You see, as it comes as no surprise, but a head shake going why the hell did they think up this dumb idea. Superman has a son with Lois Lane. There's not a moment where we doubt it could be anyone's kid but Supes and hence this main plot line, well, it's not much of one. Basically within 30 minutes we find out that the kid is Superman's, Superman figures this out, even Lex figures it out. And it goes nowhere. We see the kid use his powers for a moment. He even saves his father's life.
But wait. I have to dwell on this. There is so little action in this movie. If it was some dumb action movie then fine. If it was a smart drama, fine. But this is neither. There are two main action sequences. The first is a rather good scene where Superman saves a plane from crashing (though the fact that no one, including Lois who is throttled around as the plane falls from space to Metropolis, is injured or even bruised is ridiculous). The second being the saving of Superman from the water by Lois, her boyfriend and Superman Jr. The latter is the climactic scene of the film. But here is the problem. You have the protagonist (Superman fills this bill, as per the title of the damn movie) facing an obstacle. He's drowning with a piece of Kryptonite pierced into his side thanks to Lex. So here we have something, an obstacle for the protagonist to overcome. But wait. He doesn't overcome it. Instead, Lois and the gang fly in for the rescue like some Deus Ex Machina while he drowns. Lois even jumps in to the water to fish him out, wearing the dress she's going to the Pulitzer Prize award ceremony in. Look, there's no way you're going to make me believe she can haul him out of the water. It's impossible. He's weighted down by a cape and she's about half his weight, a quarter of his size and he's about 50 feet under the water. Good luck.
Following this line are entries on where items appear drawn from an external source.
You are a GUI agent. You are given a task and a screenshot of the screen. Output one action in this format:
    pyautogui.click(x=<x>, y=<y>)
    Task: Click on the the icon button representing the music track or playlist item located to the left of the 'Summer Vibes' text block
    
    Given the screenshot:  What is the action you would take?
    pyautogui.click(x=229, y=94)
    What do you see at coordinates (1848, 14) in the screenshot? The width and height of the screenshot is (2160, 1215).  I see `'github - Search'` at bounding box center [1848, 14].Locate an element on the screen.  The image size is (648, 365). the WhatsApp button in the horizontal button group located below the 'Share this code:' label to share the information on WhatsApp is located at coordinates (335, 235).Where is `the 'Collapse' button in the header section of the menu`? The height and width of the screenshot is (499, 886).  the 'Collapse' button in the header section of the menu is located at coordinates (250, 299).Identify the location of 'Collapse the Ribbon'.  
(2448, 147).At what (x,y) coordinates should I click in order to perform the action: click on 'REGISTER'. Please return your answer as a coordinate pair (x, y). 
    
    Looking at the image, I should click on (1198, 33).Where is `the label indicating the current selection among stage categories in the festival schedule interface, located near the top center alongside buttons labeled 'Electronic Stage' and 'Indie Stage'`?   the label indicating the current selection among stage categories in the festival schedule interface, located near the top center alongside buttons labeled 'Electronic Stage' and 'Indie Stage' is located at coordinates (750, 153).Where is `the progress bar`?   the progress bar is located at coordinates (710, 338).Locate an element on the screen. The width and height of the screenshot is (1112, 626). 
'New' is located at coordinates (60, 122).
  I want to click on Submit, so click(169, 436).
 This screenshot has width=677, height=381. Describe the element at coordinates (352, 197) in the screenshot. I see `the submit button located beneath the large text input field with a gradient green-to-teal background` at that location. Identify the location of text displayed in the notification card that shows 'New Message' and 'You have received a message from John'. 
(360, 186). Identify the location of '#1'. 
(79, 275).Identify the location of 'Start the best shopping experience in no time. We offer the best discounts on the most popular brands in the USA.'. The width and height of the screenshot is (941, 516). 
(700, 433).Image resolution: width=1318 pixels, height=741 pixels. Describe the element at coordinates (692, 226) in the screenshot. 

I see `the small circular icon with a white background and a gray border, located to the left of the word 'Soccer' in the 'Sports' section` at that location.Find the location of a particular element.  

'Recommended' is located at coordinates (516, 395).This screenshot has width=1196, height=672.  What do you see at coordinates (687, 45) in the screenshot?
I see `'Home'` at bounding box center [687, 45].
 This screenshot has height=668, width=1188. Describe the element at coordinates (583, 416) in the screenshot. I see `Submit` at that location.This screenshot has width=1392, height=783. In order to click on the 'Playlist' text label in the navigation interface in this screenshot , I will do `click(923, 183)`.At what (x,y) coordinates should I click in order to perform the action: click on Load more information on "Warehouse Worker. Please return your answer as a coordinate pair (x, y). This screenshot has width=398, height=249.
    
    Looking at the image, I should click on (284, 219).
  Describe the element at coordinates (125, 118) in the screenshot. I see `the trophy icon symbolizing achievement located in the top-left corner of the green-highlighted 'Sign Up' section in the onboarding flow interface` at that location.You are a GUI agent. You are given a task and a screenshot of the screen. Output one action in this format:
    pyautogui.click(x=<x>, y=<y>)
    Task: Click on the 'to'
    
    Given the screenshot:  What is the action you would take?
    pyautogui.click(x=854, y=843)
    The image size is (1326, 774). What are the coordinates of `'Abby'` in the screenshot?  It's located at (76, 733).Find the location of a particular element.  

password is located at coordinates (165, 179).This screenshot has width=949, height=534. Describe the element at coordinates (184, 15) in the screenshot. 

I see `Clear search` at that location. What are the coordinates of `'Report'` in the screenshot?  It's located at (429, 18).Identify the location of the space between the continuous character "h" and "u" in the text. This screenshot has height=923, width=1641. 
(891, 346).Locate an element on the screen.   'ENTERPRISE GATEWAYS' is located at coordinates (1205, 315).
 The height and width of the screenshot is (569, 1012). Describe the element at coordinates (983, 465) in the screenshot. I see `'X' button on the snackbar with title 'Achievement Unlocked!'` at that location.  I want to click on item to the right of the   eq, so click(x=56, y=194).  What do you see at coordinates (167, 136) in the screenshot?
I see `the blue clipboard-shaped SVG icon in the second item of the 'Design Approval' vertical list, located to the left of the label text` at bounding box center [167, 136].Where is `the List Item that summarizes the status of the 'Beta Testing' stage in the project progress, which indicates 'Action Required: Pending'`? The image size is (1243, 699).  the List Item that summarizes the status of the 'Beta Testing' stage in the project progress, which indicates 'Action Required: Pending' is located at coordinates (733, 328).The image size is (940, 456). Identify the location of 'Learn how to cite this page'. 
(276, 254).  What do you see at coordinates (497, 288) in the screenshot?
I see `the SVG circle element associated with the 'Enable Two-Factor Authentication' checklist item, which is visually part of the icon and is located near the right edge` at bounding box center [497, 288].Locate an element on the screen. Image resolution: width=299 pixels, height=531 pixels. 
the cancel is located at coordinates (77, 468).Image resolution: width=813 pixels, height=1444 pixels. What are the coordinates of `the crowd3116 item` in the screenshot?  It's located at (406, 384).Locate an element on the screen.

Lois isn't the protagonist. Hence, Superman should overcome his own obstacle. Not have someone do it for him. The climax sucks.
Then he lifts the landmass into the air. So what? It's like watching Arnold Schwarznegger bench 200 lbs. Who cares?
Then Superman dies for some stupid reason, probably cause that Death of Superman comic sold really well years ago. Oh wait he's only in a coma. Oh then 5 minutes later he's alive. Who cares? Really? It's stupid.
I saw it in 3-D at the Imax, which was cool. But the movie tanks. I recommend saving the money and renting Superman IV Quest for Peace at least it's so bad it's good. This is just bad. Bad bad and slow as hell with nothing ever happening.
I saw it for free and I tell you, I want that time back.